Link:  Pharm/Biotech Resources

Released by FDA:  3/22/05.  Posted by FDA:  3/23/05

Daniel T. Coleman, Ph.D.
Associate Director, Drug Regulatory Affairs
Boehringer Ingelheim Pharmaceuticals, Inc.
900 Ridgebury Road
P.O. Box 368
Ridgefield, CT 06877-0368

RE:   NDA # 20-884
         Aggrenox® (aspirin/extended-release dipyridamole) Capsules
         MACMIS ID # 12917

Dear Dr. Coleman:

The Division of Drug Marketing, Advertising, and Communications (DDMAC) has reviewed a journal ad (AG-8951R) for Aggrenox® (aspirin/extended-release dipyridamole) Capsules submitted by Boehringer Ingelheim Pharmaceuticals, Inc. (Boehringer Ingelheim) under cover of Form FDA 2253 on September 19, 2004.  The journal ad is false or misleading because it contains unsubstantiated superiority claims and fails to include pertinent information about risks associated with Aggrenox, and, therefore, misbrands the drug in violation of section 502(n) of the Federal Food, Drug, and Cosmetic Act (Act), 21 U.S.C. § 352(n), and FDA's implementing regulations, 21 CFR 202.1(e)(3)(i); (e)(5)(ii); (e)(6)(ii).

Background

According to the FDA-approved product labeling (PI), Aggrenox is an oral combination antiplatelet agent indicated "to reduce the risk of stroke in patients who have had transient ischemia of the brain or completed ischemic stroke due to thrombosis."

The PI for Aggrenox contains several Contraindications, Warnings, Precautions, and Adverse Reactions, including Warnings regarding the consumption of alcohol, coagulation abnormalities, gastrointestinal (GI) side effects (including ulceration and bleeding), peptic ulcer disease, and pregnancy, as well as a Precaution regarding the risk of gastrointestinal bleeding and intracranial hemorrhage.

Unsubstantiated Superiority Claim

The journal ad claims that "Based on indirect comparisons, [Aggrenox] may be more effective than clopidogrel, 75 mg..." This claim, in the context of the other claims in the ad, suggests that Aggrenox is more effective than Plavix (clopidogrel).
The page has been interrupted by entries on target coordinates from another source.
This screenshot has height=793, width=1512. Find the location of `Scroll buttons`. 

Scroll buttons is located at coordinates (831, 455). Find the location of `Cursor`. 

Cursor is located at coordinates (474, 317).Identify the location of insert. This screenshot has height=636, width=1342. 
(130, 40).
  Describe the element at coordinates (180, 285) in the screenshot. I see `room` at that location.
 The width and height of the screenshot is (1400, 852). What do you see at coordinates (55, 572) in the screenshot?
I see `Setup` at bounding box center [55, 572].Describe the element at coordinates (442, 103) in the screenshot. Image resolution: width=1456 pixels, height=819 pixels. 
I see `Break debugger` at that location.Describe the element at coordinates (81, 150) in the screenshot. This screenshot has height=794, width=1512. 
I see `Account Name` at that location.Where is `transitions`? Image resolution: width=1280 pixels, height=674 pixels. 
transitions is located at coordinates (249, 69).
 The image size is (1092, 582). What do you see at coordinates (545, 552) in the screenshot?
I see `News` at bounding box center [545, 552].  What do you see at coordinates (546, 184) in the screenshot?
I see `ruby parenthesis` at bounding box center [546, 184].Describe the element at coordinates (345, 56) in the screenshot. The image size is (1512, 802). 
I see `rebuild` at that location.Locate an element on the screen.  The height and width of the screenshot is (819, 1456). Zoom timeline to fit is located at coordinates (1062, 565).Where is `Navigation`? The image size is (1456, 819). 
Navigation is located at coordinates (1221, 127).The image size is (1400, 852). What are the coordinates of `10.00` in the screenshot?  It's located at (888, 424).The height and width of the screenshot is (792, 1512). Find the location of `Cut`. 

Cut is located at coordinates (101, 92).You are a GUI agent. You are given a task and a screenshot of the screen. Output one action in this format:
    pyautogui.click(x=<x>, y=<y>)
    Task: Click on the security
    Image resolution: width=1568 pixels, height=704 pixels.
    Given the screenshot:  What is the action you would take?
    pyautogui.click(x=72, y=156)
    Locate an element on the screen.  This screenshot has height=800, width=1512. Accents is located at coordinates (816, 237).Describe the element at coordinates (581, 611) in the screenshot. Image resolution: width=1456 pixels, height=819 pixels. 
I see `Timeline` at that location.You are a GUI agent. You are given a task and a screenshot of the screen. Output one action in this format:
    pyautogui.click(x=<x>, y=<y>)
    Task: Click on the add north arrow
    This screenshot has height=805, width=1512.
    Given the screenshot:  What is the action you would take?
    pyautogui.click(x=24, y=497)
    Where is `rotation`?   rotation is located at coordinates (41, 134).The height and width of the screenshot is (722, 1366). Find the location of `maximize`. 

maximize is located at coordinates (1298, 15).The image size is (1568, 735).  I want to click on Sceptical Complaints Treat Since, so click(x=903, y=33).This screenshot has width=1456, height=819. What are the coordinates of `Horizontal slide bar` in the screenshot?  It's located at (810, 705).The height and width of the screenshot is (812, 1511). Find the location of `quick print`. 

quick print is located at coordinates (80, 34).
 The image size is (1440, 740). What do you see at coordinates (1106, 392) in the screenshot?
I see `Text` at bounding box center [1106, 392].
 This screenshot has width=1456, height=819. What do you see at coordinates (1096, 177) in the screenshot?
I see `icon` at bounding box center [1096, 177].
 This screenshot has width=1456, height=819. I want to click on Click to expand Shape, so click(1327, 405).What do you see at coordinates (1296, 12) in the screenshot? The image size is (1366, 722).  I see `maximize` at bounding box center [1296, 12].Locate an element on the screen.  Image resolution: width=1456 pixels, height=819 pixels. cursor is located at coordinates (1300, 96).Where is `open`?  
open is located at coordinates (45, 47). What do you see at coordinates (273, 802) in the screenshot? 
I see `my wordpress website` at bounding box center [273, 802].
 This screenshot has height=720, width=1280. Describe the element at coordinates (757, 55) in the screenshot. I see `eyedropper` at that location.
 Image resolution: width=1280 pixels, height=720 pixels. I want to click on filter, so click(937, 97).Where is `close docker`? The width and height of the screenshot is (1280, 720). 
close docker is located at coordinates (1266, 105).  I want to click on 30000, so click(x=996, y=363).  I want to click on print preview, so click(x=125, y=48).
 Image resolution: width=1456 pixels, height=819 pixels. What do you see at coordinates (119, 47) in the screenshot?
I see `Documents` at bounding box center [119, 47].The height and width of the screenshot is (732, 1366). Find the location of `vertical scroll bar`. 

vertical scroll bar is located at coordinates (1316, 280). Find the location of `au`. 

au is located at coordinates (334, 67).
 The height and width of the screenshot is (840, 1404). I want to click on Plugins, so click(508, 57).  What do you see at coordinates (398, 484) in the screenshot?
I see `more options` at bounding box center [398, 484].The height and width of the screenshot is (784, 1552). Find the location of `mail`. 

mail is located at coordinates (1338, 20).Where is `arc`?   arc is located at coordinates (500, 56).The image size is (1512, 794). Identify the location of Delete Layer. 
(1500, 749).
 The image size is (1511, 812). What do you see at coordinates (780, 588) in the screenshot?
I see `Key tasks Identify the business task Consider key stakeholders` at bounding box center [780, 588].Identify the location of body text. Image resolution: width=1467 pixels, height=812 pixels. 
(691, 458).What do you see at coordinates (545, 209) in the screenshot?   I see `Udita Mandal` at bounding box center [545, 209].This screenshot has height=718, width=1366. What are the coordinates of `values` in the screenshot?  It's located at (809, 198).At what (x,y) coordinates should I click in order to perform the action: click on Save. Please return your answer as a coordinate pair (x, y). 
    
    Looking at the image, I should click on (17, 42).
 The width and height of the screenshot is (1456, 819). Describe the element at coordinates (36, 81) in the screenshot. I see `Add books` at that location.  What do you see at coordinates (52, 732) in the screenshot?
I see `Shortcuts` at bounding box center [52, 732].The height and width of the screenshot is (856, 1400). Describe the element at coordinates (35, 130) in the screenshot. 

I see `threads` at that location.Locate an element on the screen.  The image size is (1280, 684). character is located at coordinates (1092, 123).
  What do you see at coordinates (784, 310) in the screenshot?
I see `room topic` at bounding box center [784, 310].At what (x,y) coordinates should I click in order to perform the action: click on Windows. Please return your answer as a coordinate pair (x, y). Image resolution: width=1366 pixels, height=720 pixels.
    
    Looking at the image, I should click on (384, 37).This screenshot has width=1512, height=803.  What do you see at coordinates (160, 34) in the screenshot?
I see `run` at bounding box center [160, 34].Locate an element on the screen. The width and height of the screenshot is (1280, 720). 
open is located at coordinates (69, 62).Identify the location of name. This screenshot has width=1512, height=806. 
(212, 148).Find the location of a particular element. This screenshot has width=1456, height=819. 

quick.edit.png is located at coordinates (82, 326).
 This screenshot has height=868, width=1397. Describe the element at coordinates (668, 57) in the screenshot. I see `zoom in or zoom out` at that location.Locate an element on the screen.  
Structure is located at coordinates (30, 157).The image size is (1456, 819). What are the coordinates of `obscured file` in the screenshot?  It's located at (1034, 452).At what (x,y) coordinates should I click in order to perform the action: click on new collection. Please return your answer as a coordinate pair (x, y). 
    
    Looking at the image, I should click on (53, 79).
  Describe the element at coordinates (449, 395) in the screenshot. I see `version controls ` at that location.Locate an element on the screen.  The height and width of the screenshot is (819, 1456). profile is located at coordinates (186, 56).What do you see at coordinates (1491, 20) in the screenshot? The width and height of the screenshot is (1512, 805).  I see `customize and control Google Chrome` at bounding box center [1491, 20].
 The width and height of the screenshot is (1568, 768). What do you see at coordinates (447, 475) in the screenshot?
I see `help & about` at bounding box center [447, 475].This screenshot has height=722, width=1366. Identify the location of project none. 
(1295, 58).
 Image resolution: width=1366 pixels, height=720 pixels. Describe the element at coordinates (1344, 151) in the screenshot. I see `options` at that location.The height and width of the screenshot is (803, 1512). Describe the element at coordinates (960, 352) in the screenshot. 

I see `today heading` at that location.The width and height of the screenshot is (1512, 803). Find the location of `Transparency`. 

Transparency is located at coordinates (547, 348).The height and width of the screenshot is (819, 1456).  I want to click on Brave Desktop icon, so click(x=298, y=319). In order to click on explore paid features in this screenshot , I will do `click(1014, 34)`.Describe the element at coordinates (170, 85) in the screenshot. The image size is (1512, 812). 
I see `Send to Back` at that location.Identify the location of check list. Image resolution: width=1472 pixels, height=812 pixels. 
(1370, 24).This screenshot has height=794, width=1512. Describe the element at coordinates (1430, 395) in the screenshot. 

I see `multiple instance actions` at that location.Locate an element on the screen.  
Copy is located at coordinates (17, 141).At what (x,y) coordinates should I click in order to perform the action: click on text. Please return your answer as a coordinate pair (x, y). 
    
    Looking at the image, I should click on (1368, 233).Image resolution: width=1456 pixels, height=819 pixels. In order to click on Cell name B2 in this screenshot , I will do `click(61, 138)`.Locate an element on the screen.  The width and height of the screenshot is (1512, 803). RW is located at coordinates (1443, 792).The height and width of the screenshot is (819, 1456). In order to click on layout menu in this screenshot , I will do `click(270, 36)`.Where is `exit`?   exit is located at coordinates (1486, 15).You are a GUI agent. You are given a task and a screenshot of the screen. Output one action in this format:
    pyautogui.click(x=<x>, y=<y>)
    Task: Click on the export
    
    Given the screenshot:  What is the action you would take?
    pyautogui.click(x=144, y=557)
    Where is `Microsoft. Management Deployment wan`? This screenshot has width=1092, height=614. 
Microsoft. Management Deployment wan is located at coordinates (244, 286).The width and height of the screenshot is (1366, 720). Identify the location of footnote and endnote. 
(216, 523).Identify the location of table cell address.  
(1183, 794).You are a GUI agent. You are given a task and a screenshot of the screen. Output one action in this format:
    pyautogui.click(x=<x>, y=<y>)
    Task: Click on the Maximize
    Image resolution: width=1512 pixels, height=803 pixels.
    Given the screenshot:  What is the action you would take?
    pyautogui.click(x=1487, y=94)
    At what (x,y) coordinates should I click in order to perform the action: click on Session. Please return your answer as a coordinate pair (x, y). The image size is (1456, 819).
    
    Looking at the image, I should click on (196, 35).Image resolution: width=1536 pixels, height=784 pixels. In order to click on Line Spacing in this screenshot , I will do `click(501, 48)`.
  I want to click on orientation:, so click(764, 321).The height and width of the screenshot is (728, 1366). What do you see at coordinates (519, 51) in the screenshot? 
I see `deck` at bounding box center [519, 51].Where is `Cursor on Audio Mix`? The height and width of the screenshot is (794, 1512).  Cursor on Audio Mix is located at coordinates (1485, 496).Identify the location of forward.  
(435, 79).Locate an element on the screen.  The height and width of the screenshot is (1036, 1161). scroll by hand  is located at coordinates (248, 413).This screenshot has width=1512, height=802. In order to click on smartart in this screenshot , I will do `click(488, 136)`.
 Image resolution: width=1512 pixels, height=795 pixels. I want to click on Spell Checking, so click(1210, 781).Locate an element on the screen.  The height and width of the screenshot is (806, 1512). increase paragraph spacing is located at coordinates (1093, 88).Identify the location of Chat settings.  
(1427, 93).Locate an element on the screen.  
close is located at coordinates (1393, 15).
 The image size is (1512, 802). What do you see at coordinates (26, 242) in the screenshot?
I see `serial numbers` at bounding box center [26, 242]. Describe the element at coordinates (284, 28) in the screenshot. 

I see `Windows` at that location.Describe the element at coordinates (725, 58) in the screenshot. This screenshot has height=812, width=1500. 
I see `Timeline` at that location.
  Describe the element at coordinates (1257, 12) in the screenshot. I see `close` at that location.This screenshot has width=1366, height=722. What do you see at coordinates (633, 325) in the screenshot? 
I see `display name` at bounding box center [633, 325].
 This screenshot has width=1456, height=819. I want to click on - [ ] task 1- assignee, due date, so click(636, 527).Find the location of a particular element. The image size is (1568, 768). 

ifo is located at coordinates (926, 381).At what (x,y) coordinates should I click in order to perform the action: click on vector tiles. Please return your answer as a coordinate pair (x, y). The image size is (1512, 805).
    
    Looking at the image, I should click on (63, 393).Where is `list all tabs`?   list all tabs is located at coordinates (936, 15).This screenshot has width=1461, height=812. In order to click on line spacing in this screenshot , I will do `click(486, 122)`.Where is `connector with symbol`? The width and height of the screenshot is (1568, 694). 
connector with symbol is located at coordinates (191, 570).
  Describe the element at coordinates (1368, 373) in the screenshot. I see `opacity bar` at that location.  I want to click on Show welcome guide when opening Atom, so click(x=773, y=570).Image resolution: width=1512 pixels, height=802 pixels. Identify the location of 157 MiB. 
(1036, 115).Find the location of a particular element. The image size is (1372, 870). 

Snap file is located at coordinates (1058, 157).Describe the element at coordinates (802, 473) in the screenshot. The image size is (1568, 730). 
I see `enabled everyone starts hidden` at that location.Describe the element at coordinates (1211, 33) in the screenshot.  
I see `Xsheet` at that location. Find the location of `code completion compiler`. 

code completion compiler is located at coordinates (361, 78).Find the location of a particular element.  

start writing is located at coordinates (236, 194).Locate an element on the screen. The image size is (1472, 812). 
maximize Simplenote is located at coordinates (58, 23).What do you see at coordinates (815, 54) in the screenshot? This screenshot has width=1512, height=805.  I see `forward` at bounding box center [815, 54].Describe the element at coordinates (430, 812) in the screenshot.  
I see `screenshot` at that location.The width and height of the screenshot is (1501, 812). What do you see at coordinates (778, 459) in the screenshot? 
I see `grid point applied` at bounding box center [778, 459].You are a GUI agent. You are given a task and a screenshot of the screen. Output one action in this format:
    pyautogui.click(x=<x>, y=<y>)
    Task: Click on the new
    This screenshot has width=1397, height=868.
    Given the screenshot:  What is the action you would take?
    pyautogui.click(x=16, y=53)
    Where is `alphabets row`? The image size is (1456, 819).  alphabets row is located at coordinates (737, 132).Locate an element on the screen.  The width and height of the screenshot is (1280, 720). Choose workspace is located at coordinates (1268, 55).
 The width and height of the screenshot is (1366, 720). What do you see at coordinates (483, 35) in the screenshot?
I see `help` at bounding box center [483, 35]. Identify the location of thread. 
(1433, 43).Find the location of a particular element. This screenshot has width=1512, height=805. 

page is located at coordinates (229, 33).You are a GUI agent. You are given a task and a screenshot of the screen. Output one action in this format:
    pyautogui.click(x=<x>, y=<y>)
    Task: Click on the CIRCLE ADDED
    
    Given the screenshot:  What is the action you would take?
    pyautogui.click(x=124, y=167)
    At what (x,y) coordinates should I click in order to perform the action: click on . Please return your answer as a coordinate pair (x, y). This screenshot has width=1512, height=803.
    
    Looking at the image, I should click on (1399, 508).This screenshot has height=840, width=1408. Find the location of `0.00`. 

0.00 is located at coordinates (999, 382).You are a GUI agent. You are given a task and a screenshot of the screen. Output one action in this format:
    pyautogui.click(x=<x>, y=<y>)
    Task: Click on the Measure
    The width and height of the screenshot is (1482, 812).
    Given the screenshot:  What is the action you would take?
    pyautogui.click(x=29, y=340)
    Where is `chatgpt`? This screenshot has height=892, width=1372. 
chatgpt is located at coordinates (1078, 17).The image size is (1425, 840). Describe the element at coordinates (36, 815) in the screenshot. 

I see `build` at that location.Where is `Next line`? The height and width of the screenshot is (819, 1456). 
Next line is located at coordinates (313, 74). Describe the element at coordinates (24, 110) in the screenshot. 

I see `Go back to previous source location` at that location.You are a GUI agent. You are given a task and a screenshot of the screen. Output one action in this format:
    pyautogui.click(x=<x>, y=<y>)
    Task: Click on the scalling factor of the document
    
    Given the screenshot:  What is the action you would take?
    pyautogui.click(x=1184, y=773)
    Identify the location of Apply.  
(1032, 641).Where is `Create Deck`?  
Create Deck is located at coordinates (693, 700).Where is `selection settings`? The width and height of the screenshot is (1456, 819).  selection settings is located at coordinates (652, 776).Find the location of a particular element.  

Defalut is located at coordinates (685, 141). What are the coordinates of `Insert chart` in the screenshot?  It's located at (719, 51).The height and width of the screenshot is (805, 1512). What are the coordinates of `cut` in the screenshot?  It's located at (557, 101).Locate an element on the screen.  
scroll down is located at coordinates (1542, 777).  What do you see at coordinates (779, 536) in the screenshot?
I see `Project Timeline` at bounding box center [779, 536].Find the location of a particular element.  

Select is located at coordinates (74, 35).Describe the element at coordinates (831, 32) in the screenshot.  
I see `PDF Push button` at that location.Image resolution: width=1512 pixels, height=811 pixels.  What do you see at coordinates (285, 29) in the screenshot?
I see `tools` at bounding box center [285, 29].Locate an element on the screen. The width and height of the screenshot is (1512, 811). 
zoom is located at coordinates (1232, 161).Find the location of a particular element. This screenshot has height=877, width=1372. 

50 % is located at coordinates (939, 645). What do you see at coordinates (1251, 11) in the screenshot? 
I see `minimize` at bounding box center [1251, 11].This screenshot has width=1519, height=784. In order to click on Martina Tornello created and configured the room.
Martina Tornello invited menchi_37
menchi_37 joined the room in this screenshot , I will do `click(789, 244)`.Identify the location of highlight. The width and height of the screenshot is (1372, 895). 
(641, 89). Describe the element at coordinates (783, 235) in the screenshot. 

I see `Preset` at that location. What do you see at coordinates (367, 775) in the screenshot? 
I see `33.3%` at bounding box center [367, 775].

As the journal ad states, this claim is based on "indirect comparisons" (a review of studies directly comparing ticlopidine, clopidogrel, and dipyridamole/aspirin with aspirin alone).  Drug comparisons that represent or suggest that a drug is safer or more effective than another drug are misleading if the representation or suggestion has not been demonstrated by substantial evidence obtained from adequate and well-controlled head-to-head clinical trial(s). See 21 CFR 202.1(e)(6)(ii).  The paper referenced in the ad as support for this claim is, in effect, a historically controlled trial that is inadequate to support a superiority claim.  We are not aware of substantial evidence or substantial clinical experience demonstrating that Aggrenox is superior to Plavix.

Omission of Risk Information

The main part of the ad contains various safety and effectiveness claims for Aggrenox. The headline, "People With Prior Stroke Or TIA Have The Greatest Need For BIG Protection Against Stroke Recurrence" is followed by: "Aggrenox Prevents Twice As Many Strokes As Aspirin" and other efficacy claims regarding Aggrenox's ability to prevent strokes.  The main part of the ad also includes a reference to the brief summary of prescribing information for Aggrenox on the adjacent page, and the following statement of risk information:

"The most common adverse event with Aggrenox was headache (39.2% vs 32.9% for placebo), which was more frequent at the onset of therapy, but diminished over time. GI bleeding with Aggrenox was comparable to aspirin (4.1 % vs 3.2%)."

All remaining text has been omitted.